Velasco en washington: encuentro con Rubio pondrá a prueba la agenda bilateral
El titular de la Secretaría de Relaciones Exteriores, Velasco, llegó a Estados Unidos tras una gira por Seúl con una agenda que combina lo técnico y lo político. Según reportes de Reuters, la cita con el senador Marco Rubio busca tocar temas que van desde migración y seguridad hasta inversiones y energía. Pero más allá de la foto institucional, lo que se negocia tendrá impacto directo en la vida cotidiana de millones de familias mexicanas.
En Washington, Rubio es una voz influyente sobre política hacia Latinoamérica: presiona por medidas duras en materia de derechos humanos y controles migratorios, y ha criticado la apertura a inversiones extranjeras en sectores estratégicos. Para México, eso se traduce en tensiones previsibles. El gobierno lleva la prioridad de proteger a migrantes, asegurar remesas y atraer inversión para generar empleos. Velasco debe equilibrar esos intereses sin ceder en puntos sensibles como la soberanía energética, una cuerda floja que puede afectar tarifas, empleo y el bolsillo doméstico.
Otro eje será la cooperación en materia de seguridad: combate al narcotráfico, control de armas y la crisis de opioides que golpea especialmente a comunidades en ambos lados de la frontera. La respuesta de Washington suele combinar presión política con cooperación operativa; lo que se acuerde puede significar mayor presencia de programas de intercambio policial o cambios en la política de decomiso de fondos, asuntos que repercuten en municipios y barrios que sufren violencia.
La reciente escala en Seúl añade un matiz comercial. Corea y México compiten y colaboran en cadenas de suministro para la industria automotriz y electrónica. Velasco buscará traducir esos vínculos en inversiones que creen empleos locales; Rubio, sin embargo, vigila que esas inversiones favorezcan a manos y empresas estadounidenses o aliadas.
Desde una perspectiva social y progresista, como la que sostiene este medio, es clave exigir transparencia: ¿qué compromisos asumirá México para proteger a sus migrantes? ¿Se negocian cláusulas que puedan debilitar la regulación laboral o ambiental a cambio de inversión? Como advierte The Washington Post en coberturas recientes sobre relaciones hemisféricas, los acuerdos bilaterales suelen esconder efectos colaterales que terminan afectando a la población más vulnerable.
Velasco llega con la brújula puesta en prioridades domésticas: proteger remesas, atraer inversión y reducir violencia. Rubio ofrece oportunidad para avance o riesgo de retrocesos en derechos y políticas públicas. Lo que se acuerde en Washington no será un gesto diplomático más: será la letra pequeña que determine si las políticas generan empleos dignos, seguridad real y respeto a los derechos, o si terminan beneficiando sólo a intereses económicos concentrados.

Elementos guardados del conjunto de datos
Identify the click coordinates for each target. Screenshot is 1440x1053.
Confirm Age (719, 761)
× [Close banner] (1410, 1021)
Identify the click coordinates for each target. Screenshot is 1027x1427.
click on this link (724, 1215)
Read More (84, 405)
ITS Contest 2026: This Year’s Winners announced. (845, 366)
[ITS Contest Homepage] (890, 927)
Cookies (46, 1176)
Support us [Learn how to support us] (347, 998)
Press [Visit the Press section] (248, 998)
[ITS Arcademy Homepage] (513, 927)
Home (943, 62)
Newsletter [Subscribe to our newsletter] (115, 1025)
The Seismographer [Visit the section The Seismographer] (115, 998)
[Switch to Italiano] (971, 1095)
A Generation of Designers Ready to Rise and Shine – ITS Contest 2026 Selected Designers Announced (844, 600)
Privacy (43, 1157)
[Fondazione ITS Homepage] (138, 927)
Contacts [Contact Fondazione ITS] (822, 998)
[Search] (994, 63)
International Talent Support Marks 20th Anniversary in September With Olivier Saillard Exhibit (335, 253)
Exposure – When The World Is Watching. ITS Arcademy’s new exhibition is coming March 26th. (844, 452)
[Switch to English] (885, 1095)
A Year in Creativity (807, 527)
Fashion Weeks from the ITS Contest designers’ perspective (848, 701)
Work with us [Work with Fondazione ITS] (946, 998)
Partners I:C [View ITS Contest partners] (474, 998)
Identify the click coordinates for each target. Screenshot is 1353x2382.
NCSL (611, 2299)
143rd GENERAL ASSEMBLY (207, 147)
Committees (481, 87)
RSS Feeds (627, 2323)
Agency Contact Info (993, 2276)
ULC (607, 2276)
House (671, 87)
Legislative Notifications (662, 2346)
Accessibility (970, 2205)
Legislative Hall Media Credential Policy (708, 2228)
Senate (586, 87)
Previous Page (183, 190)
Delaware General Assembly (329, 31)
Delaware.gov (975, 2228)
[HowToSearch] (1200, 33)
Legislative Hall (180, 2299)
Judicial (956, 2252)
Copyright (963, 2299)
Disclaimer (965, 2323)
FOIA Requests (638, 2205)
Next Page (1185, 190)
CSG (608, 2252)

▶ [Lista de tareas]
a – Enumera los temas que, según Reuters, busca tocar la cita con Rubio en el artículo sobre la visita de Velasco a Washington.
b – Transcribe del artículo sobre la visita de Velasco a Washington el fragmento que empieza en las palabras "Desde una perspectiva" y termina después de "población más vulnerable.".

▶ [Soluciones del ejercicio]
a – Migración, seguridad, inversiones y energía.

b –
Desde una perspectiva social y progresista, como la que sostiene este medio, es clave exigir transparencia: ¿qué compromisos asumirá México para proteger a sus migrantes? ¿Se negocian cláusulas que puedan debilitar la regulación laboral o ambiental a cambio de inversión? Como advierte The Washington Post en coberturas recientes sobre relaciones hemisféricas, los acuerdos bilaterales suelen esconder efectos colaterales que terminan afectando a la población más vulnerable.